Reproduce exactly the lines below, starting with the line that contains "Task: Open Berichte via its chart icon" and ending with the last line of the records, both included, and nothing else.

DATA TO PROCESS:
+ + +

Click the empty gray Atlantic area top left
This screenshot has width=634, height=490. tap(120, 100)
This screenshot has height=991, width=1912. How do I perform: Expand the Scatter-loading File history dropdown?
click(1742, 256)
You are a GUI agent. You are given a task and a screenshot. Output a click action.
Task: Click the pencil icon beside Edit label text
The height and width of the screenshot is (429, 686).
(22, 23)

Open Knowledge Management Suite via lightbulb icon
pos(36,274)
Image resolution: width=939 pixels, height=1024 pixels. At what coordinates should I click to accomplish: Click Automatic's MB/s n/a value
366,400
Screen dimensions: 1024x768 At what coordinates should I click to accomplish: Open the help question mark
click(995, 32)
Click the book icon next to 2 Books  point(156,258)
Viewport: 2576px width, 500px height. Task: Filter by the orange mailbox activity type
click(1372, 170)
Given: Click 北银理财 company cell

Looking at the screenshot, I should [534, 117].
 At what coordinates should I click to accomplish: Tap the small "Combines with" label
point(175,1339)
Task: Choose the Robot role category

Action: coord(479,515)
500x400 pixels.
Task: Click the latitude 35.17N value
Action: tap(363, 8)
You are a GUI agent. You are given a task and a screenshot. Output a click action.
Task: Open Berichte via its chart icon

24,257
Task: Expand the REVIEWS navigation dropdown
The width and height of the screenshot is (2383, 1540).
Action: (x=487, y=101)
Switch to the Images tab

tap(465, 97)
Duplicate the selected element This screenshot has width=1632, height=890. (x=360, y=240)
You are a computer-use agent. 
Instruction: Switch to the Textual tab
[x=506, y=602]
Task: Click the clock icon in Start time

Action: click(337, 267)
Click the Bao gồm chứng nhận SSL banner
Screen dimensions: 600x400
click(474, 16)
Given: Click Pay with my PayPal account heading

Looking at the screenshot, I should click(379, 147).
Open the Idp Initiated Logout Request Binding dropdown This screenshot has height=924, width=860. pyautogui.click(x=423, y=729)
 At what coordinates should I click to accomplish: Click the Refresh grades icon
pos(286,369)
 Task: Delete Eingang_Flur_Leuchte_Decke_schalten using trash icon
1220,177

+ + +

WORKED SOLUTION:
Task: Open Berichte via its chart icon

24,257
Task: Expand the REVIEWS navigation dropdown
The width and height of the screenshot is (2383, 1540).
Action: (x=487, y=101)
Switch to the Images tab

tap(465, 97)
Duplicate the selected element This screenshot has width=1632, height=890. (x=360, y=240)
You are a computer-use agent. 
Instruction: Switch to the Textual tab
[x=506, y=602]
Task: Click the clock icon in Start time

Action: click(337, 267)
Click the Bao gồm chứng nhận SSL banner
Screen dimensions: 600x400
click(474, 16)
Given: Click Pay with my PayPal account heading

Looking at the screenshot, I should click(379, 147).
Open the Idp Initiated Logout Request Binding dropdown This screenshot has height=924, width=860. pyautogui.click(x=423, y=729)
 At what coordinates should I click to accomplish: Click the Refresh grades icon
pos(286,369)
 Task: Delete Eingang_Flur_Leuchte_Decke_schalten using trash icon
1220,177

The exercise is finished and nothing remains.